After 62 years a person should remember another person’s eyes, no? You’d probably say, “What was so special about my eyes? They were old.” See, your voice, it’s like you’re right here. But not your eyes, which were special. To me they were.
You should see me and Schnitzel moping around the apartment. Tessele, it’s so quiet without you. It’s funny, all the talking we did for all those years, though I could read you without your saying a word. I got used to your voice with me all the time. Even those times when some quiet would
have been okay too. Other voices aren’t yours. What can I say? Not even the kids, who call every day, like clock work. And then there’s the charming Irma Goettle (whose voice made you think Ethel Merman on steroids). She’s
constantly checking to see how I am. The answer is, not so good. Don’t worry, Tess. All of Irma Goettle couldn’t compare with your pinky finger. No, you will never be replaced, despite the scores of beautiful women I turn away night after night. So I talk to myself, like a crazy person, or to Schnitzel, which you might think isn’t so healthy either. Don’t judge. Schnitzel’s good company. She waits for you by the front door, wagging at every sound, including the dainty footsteps of Irma Goettle waddling down the hall. And, truthfully, my heart idiotically skips a beat when I see her tail going. Schnitzel’s, that is, not Irma Goettle’s. Schnitzel’s ears are better than mine these days, so I keep thinking maybe she knows something I don’t. Mostly, I still talk to you. Like you might be wondering about the weather around here or the state of my hip, which isn’t so great since you ask. I miss that voice asking, “Can I fix you a little something. A nice piece cake, maybe?” Funny how you had that touch of an accent ‘til the very end, which was one month ago today, in about 45 minutes, in case you’re not keeping track. The last thing you said, whispered really, was, “Arnie, Arnie.” Remember? I just listened and squeezed your hand, but I was thinking, “Tessele, open your eyes. Just once more.”
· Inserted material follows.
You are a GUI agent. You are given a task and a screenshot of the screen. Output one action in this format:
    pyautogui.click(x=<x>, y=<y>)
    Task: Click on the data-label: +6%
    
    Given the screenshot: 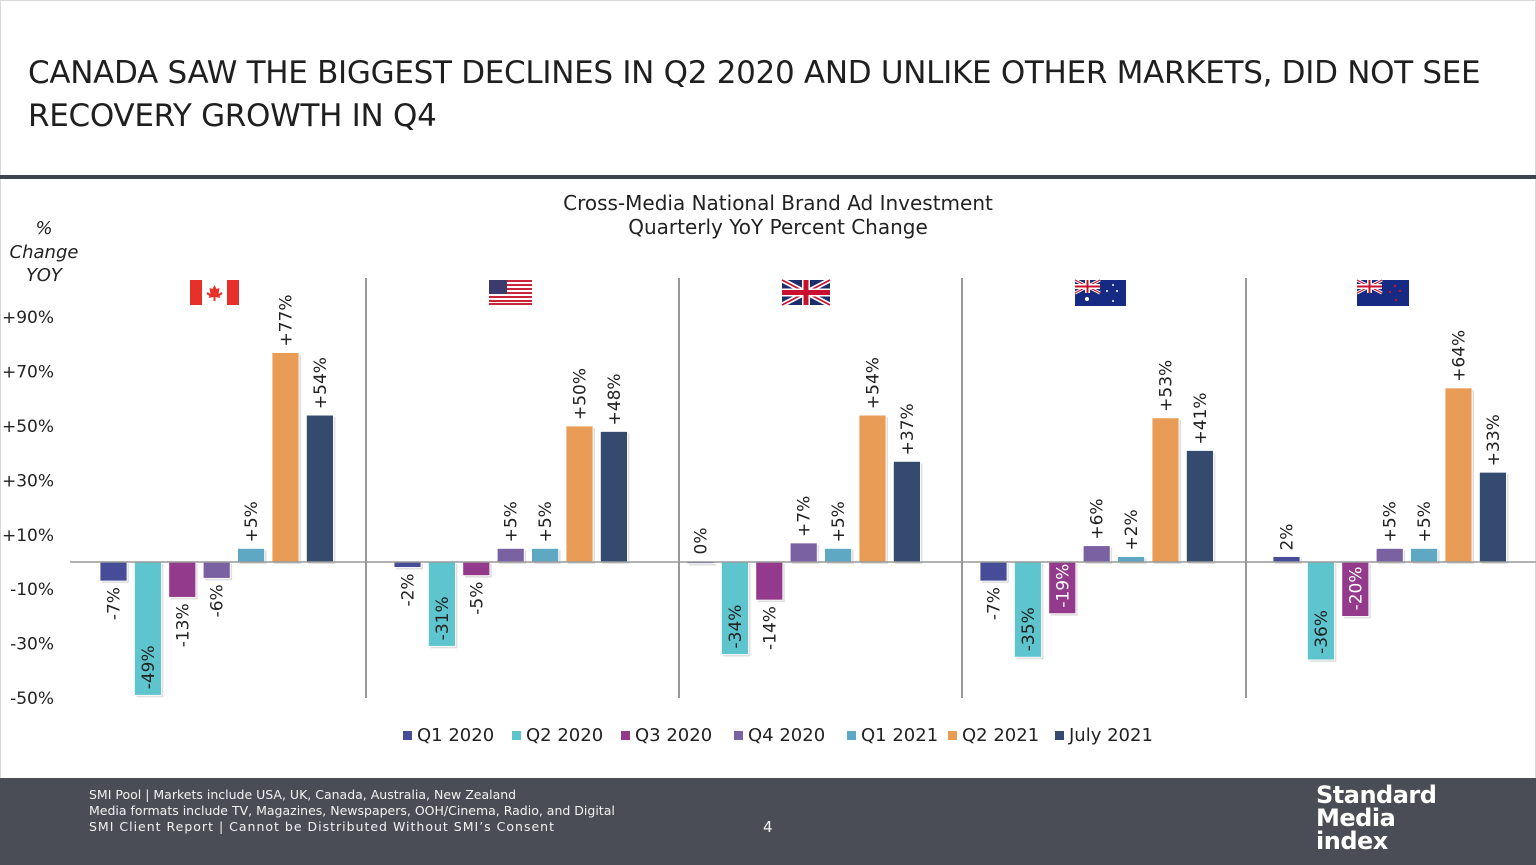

Last night I discovered some of your stew in the freezer –with the baby carrots and “top number one grade A steak,” as you called it. Then, hidden in the back of the refrigerator, sat a sad, lonely little dish of rice pudding, with cinnamon and raisins. I wanted to eat it, but, well, it was moldy. Throwing it away caused me pain right in my heart.
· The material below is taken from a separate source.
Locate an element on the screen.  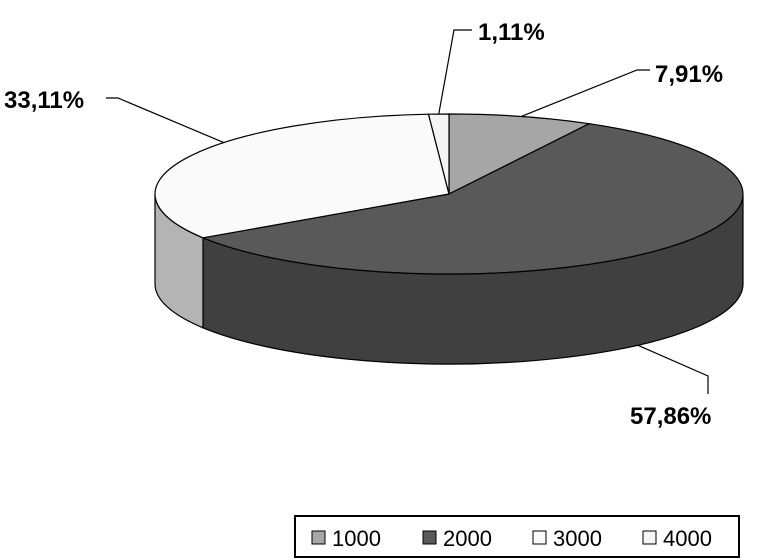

Remember when we met? Guys turned to look at you wherever we went, but you didn’t give a fig. Silly girl, just looking at me, always thinking I was so handsome and smart and witty. Which I am, though probably not everyone in the world would agree 100%, aside from the women knocking at the door. No wonder 62 years wasn’t long enough.
Schnitzel and I are wading through photo albums, her paw on my arm as I flip through the pages. Here’s a picture of you on my shoulders at the beach, laughing, your head thrown back; and you with Schnitzel as a puppy, nose to nose; in this one you’re sleeping, just the top of your head peeking out from the covers. I can’t find your eyes in any of them.
Finally! Here’s the one from about six months before you got sick. You’d been reading on the gray couch and glared at me when you saw the camera. Right before I snapped the picture you fussed with your hair for a second and said, “Oy, Arnie. I look like a mop!” Ahhh! There are those eyes smiling at me just the way they did 62 years ago. Remember?
Schnitzel and I are listening to a Sinatra record, like one we played on my Victrola so long ago, your wavy hair kind of stroking my face as we danced. Remember? And whenever you were gloomy or mad, like when I bought you that microwave for your birthday, I would play Frank and motion for you to come dance with me in the living room. Which, admit it, you could never resist.
He’s singing your favorite, “What’ll I Do?” Remember how you called it “Vut’ll I Do?” exaggerating the accent to be funny? I still laugh whenever I hear that song. Well, laugh and cry ‘cause really, vut’ll I do?